# [WHAT THE TASK REQUIRES]
Can you copy every one of the following items word for word, leaving out the pictures?

# [EXTRACTED ENTRIES]
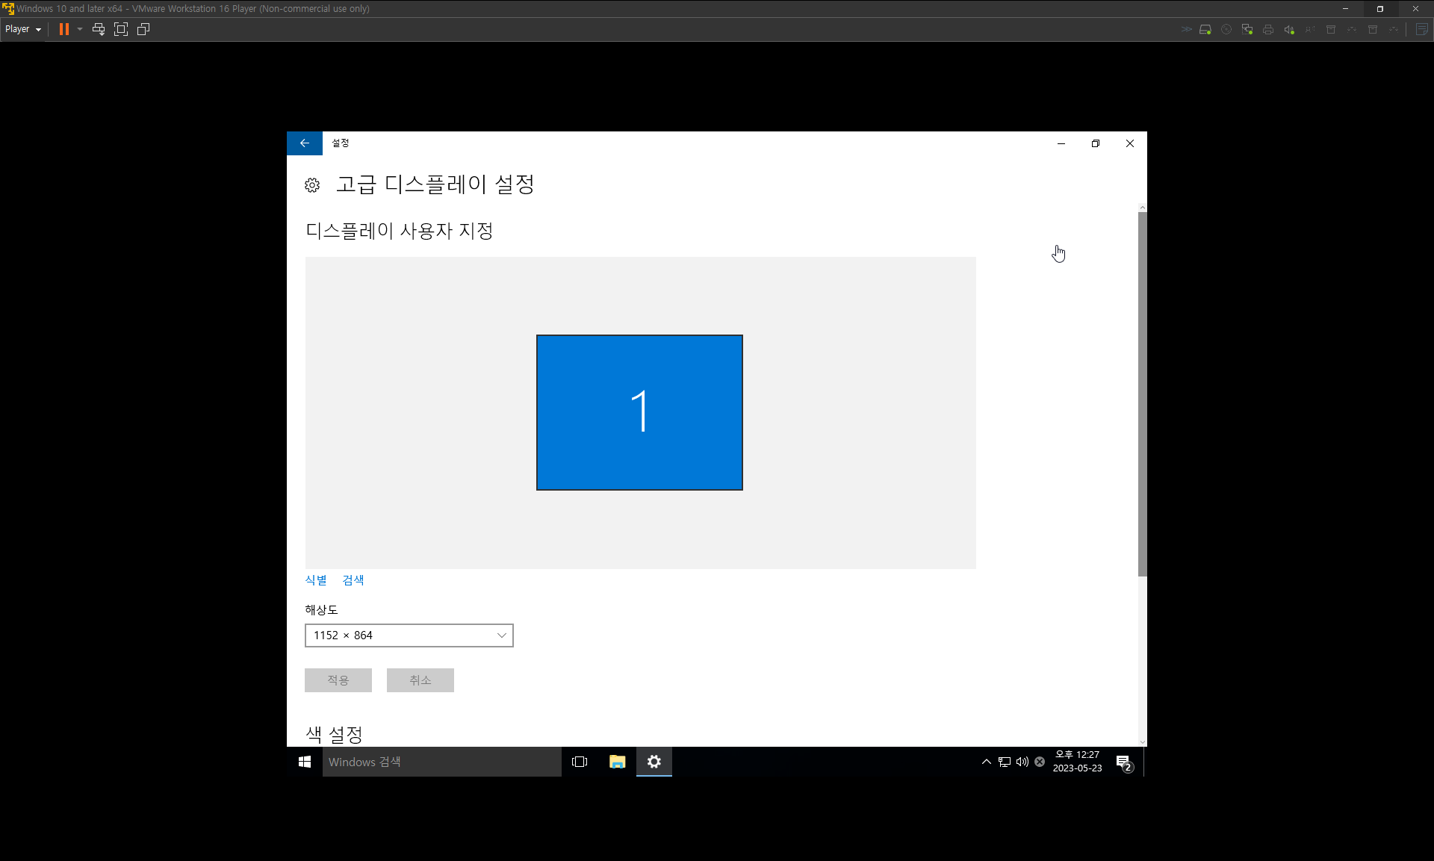Viewport: 1434px width, 861px height.
Task: Click the network adapter device icon
Action: click(1247, 29)
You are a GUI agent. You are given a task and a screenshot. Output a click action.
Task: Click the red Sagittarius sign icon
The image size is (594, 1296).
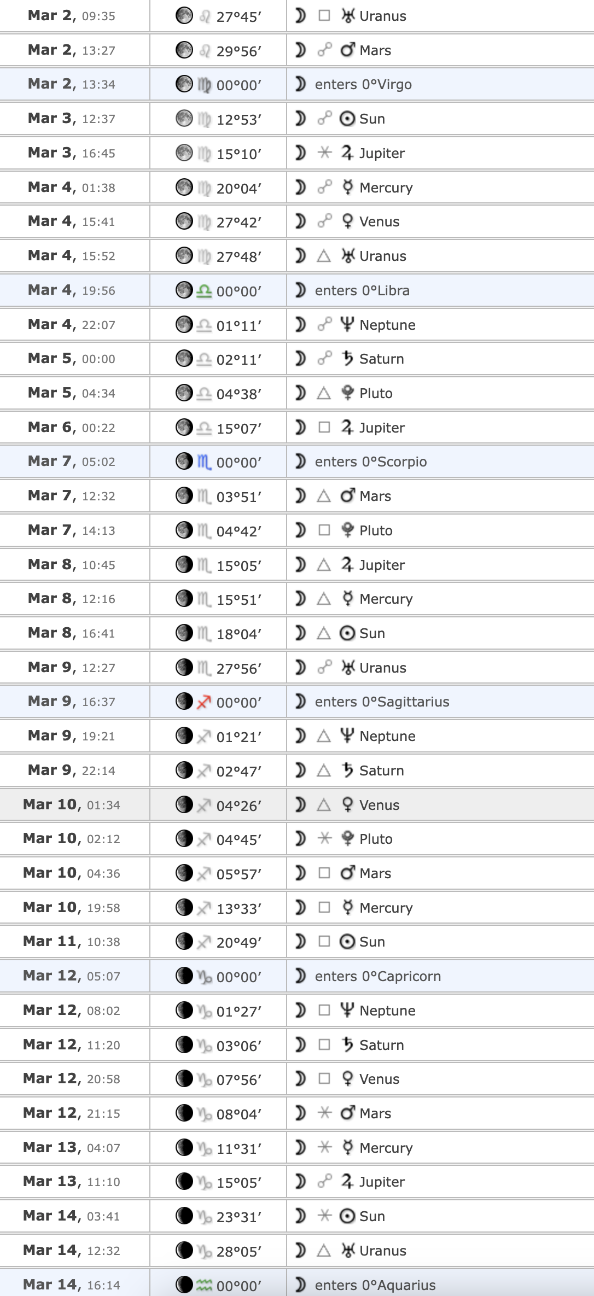tap(203, 702)
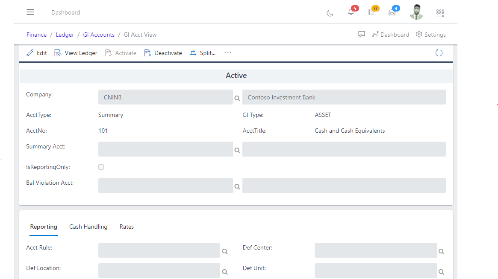Open the tasks list icon showing 0

coord(371,13)
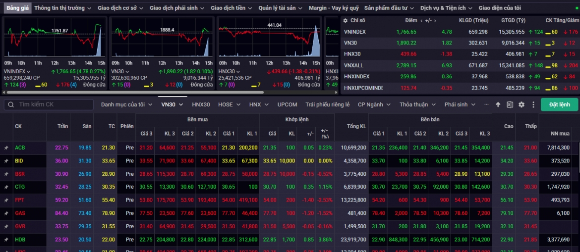Open the three-dot vertical more menu
580x252 pixels.
coord(533,104)
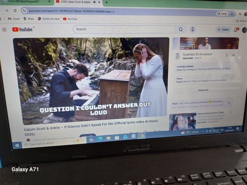Open the Windows Start menu
Viewport: 247px width, 185px height.
[x=17, y=146]

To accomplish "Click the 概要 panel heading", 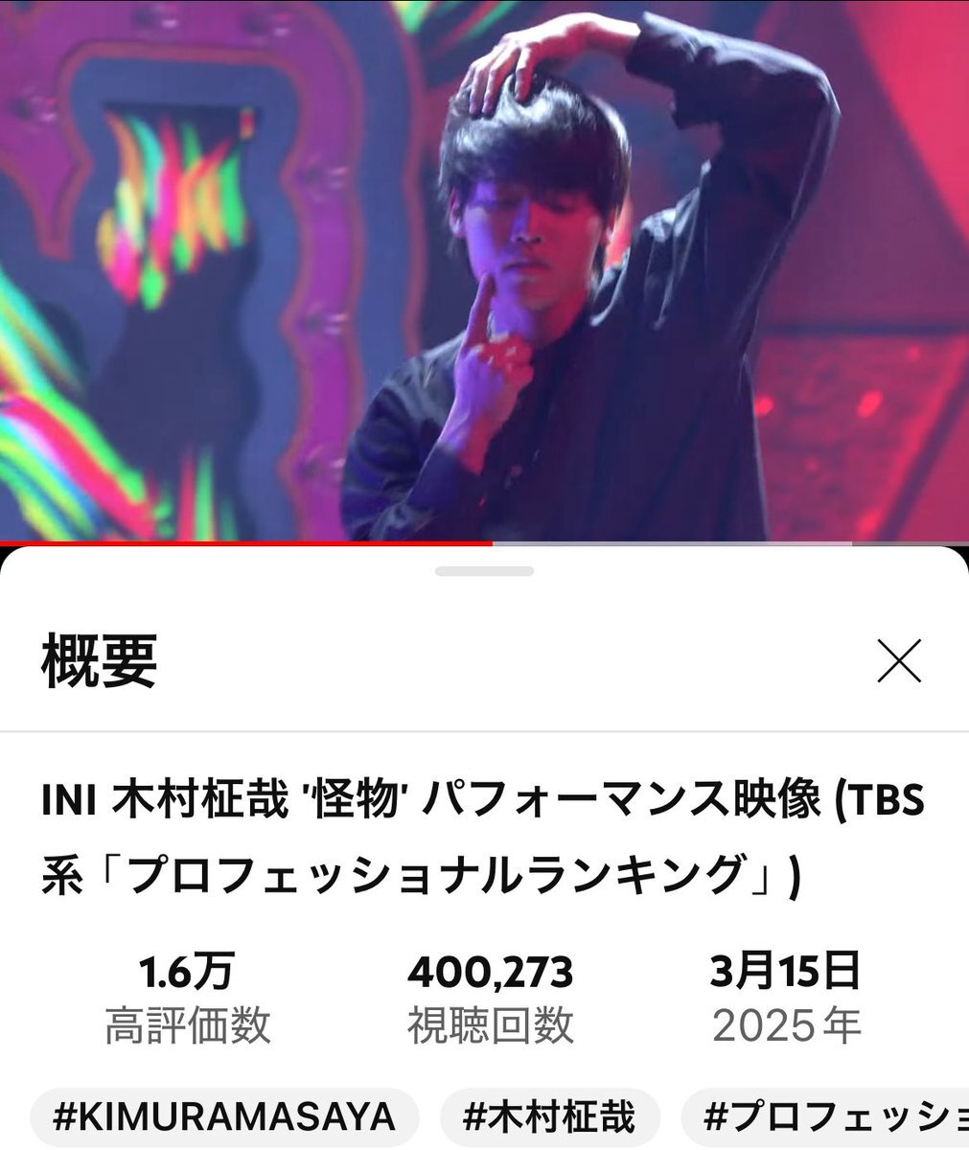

# [EXERCISE SOLUTION]
Viewport: 1434px width, 861px height.
Task: Click the network adapter device icon
Action: click(1247, 29)
You are a GUI agent. You are given a task and a screenshot. Output a click action.
Task: Click the red Sagittarius sign icon
The image size is (594, 1296).
tap(203, 702)
Open the tasks list icon showing 0

coord(371,13)
Open the three-dot vertical more menu
580x252 pixels.
coord(533,104)
Open the Windows Start menu
Viewport: 247px width, 185px height.
[x=17, y=146]

To accomplish "Click the 概要 panel heading", 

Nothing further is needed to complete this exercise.